Algorithm: Majority Vote Algorithm. Maintain a counter to count how many times the majority number appear more than any other elements before index $i$ and after re-initialization. Re-initialization happens when the counter drops to 0. 

Proof: Find majority number $x$ in $A$. Mathematically, find $x$ in array $A$ with length $n$ s.t. $cnt_x > n -cnt_x$. 

Find a \textbf{pair} $(a_i, a_j)$ in $A$, if $a_i \neq a_j$, delete both from $A$. The counter  still
holds that: $C^{A'}_x > |A'|-C^{A'}_x$. Proof, since $a_i\neq a_j$, at most 1 of them
equals $x$, then $C^{A'}_x$ decrements at most by 1, $|A'|$ decrements by 2.

To find such pair $(a_i, a_j), a_i\neq a_j$, linear time one-pass algorithm. That's
why \textit{Moore's voting algorithm} is correct.

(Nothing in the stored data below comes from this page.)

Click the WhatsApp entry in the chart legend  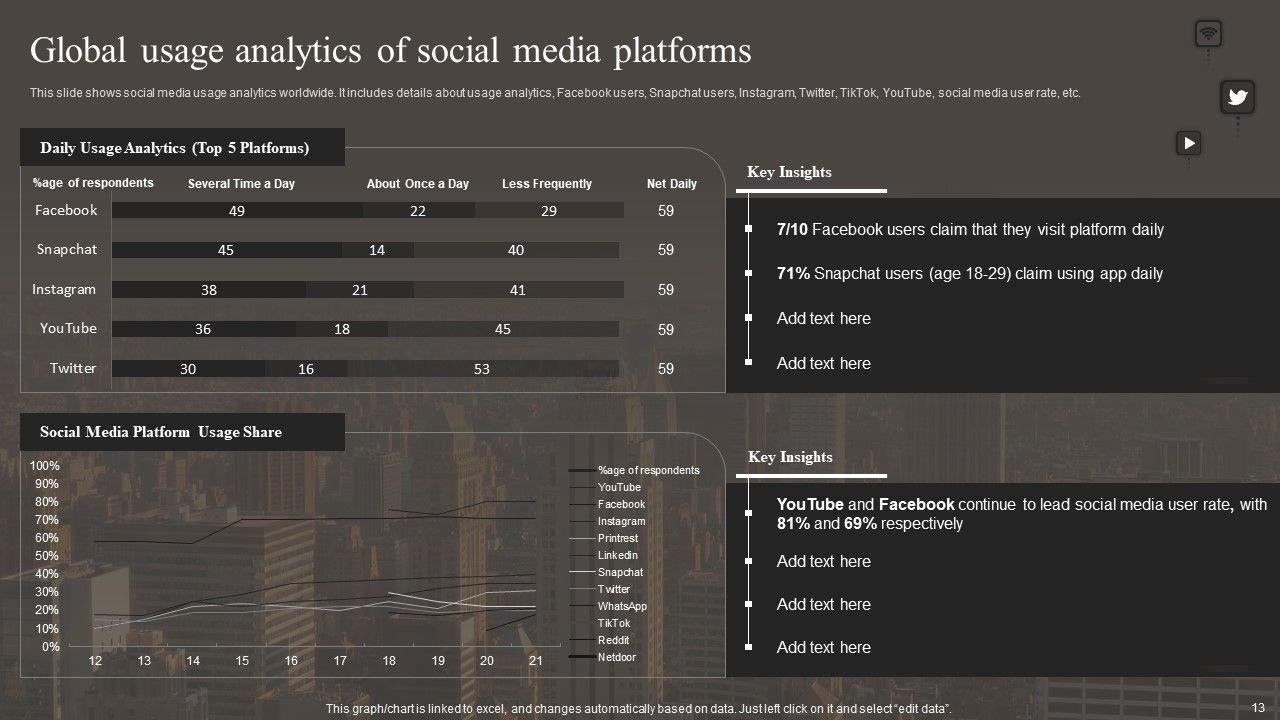622,606
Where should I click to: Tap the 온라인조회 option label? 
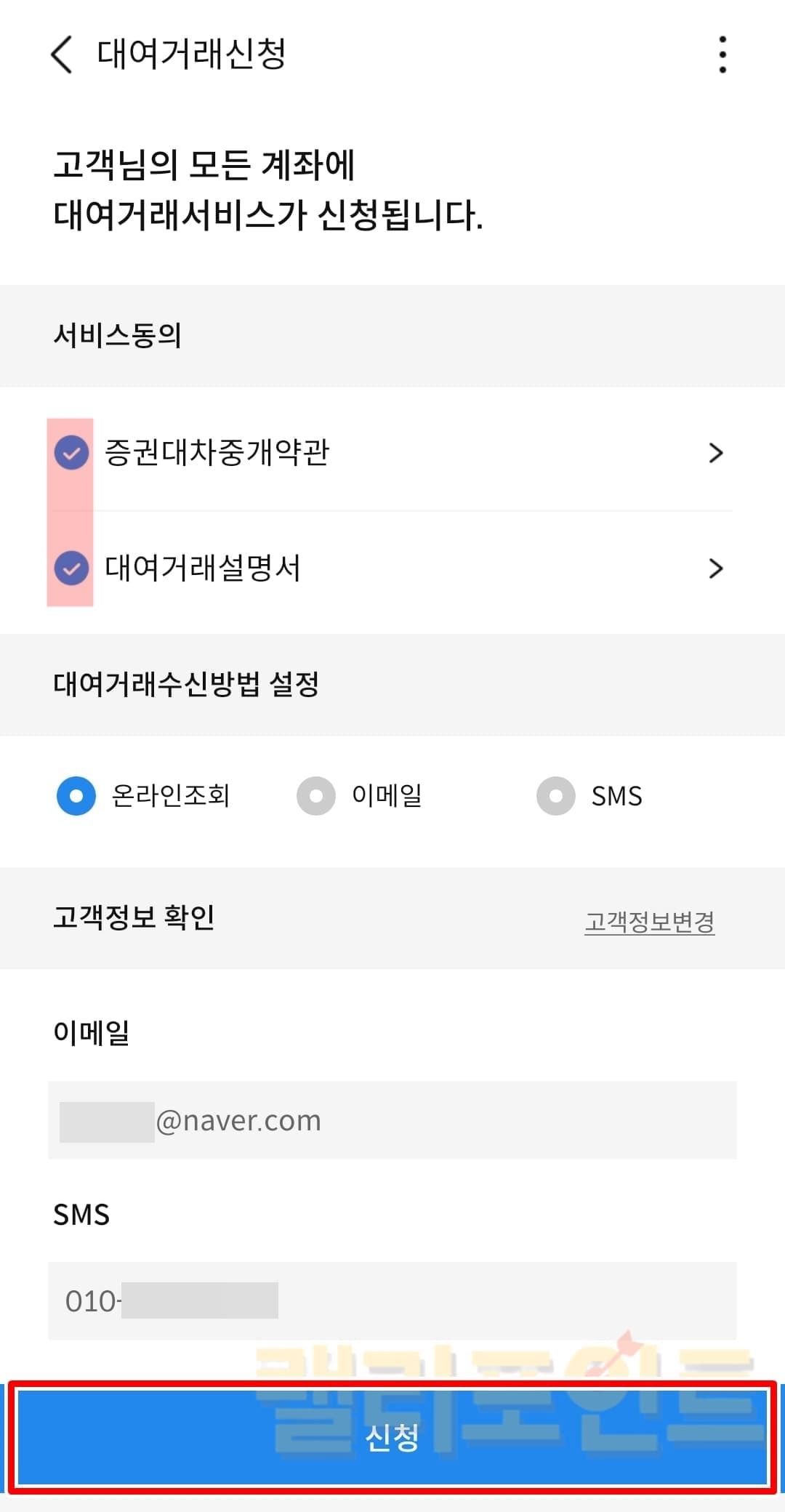[171, 795]
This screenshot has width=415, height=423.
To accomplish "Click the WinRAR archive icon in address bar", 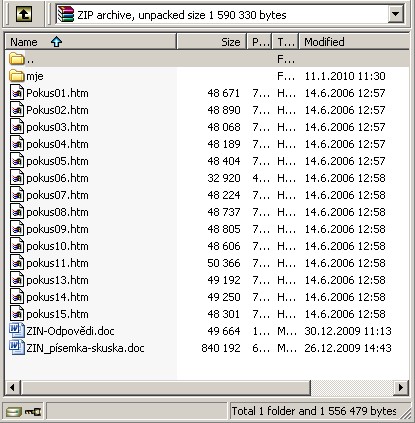I will click(x=65, y=15).
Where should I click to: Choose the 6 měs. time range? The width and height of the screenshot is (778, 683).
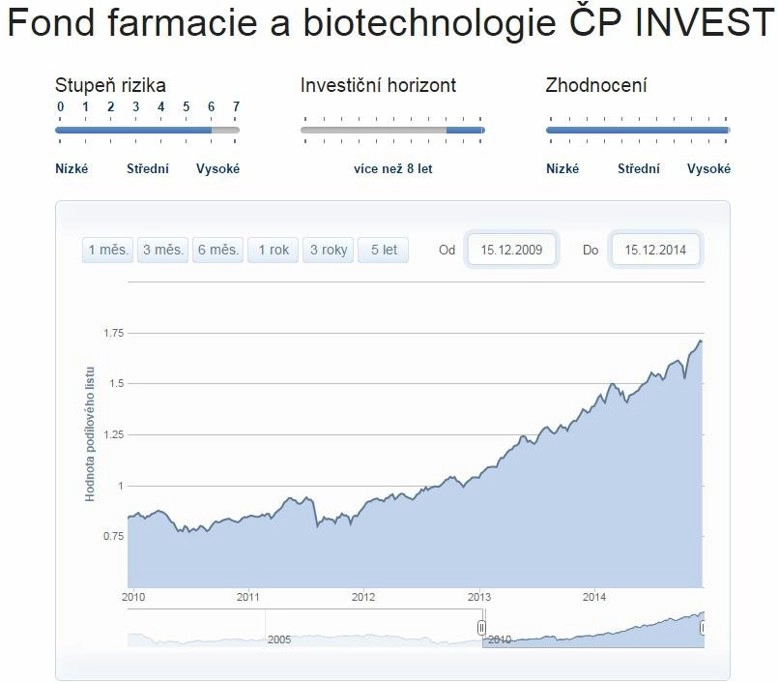pyautogui.click(x=218, y=250)
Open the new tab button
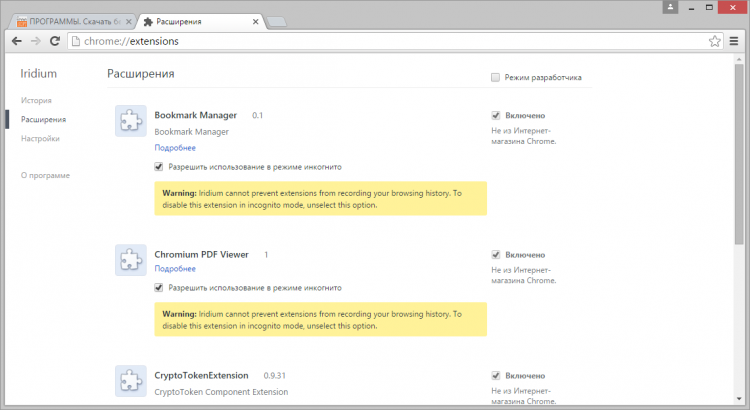 click(276, 21)
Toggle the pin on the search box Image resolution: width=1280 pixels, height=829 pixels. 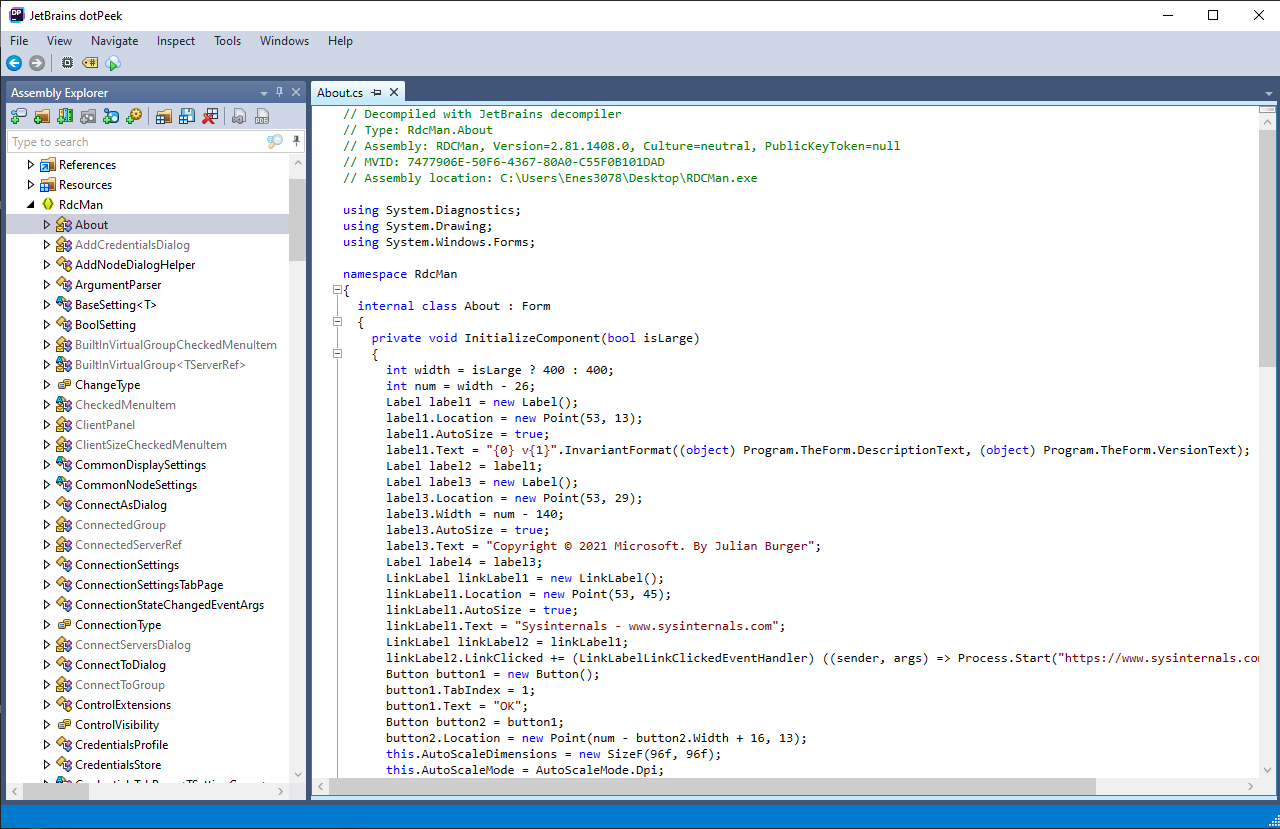pyautogui.click(x=296, y=141)
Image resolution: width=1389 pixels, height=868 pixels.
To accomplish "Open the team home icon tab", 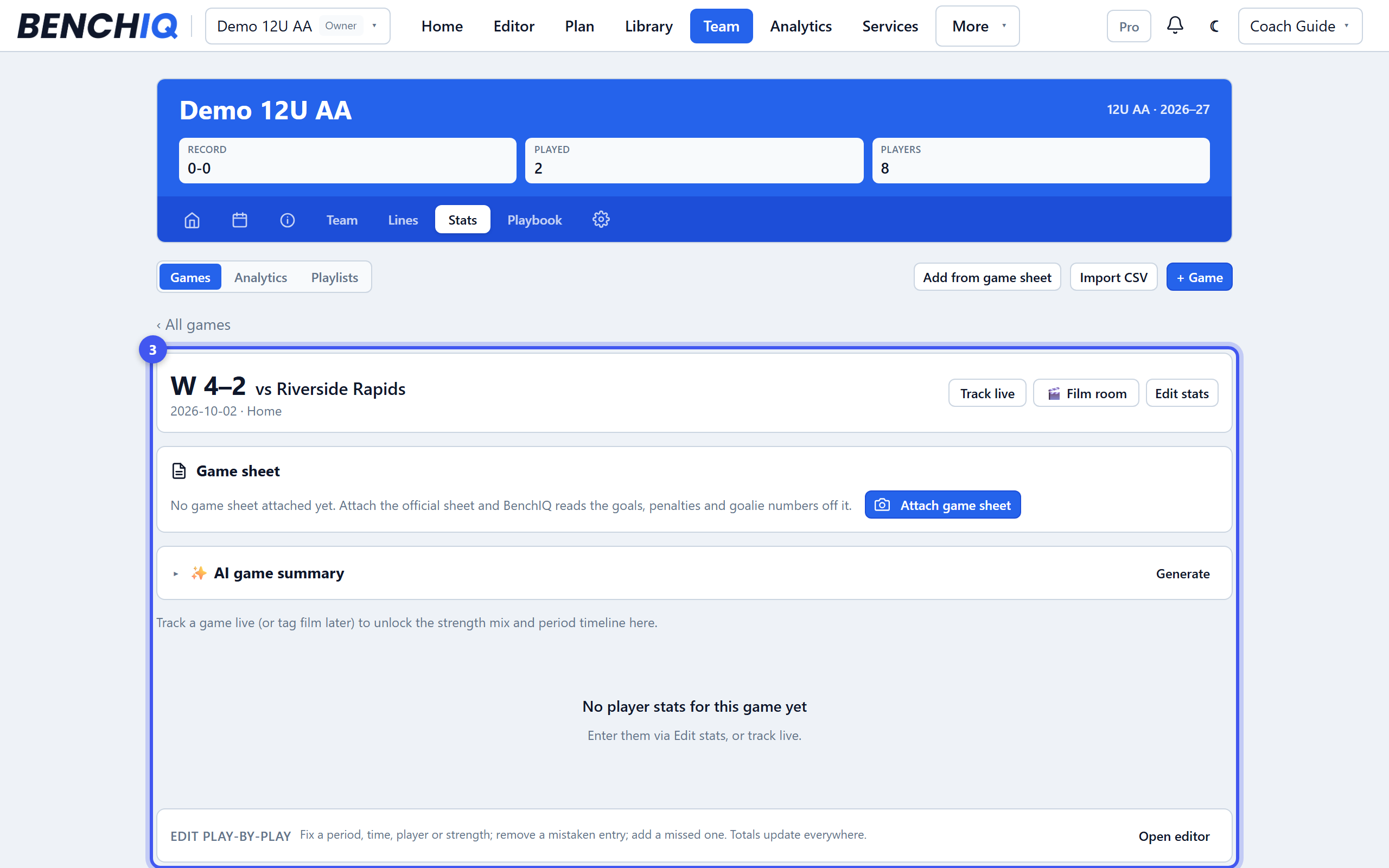I will tap(192, 220).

At any time in the execution, let $A'$ be the prefix of $A$ that has been processed,
if $counter>0$, then keep track the candidate $x$'s counter, the $x$
is the majority number of $A'$.  If $counter =0$, then for $A'$ we can pair the elements
s.t. are all pairs has distinct element. Thus, it does not hold that $cnt_x>n-cnt_x$;
thus $x\in A'$. $\blacksquare$
 
Re-check: This algorithm needs to re-check the current number being counted is indeed the majority number.    

\begin{python}
def majorityElement(self, nums):
    """
    Algorithm:
    O(n lgn) sort and take the middle one
    O(n) Moore's Voting Algorithm
    """
    mjr = nums[0]
    cnt = 0
    for i, v in enumerate(nums):
        if mjr == v:
            cnt += 1
        else:
            cnt -= 1

        if cnt < 0:
            mjr = v
            cnt = 1

    return mjr

\end{python}
\subsubsection{$\frac{1}{3}$ of the Size}
Given an array of integers, the majority number is the number that occurs more than $\frac{1}{3}$ of the size of the array. This question can be generalized to be solved by $\frac{1}{k}$ case. 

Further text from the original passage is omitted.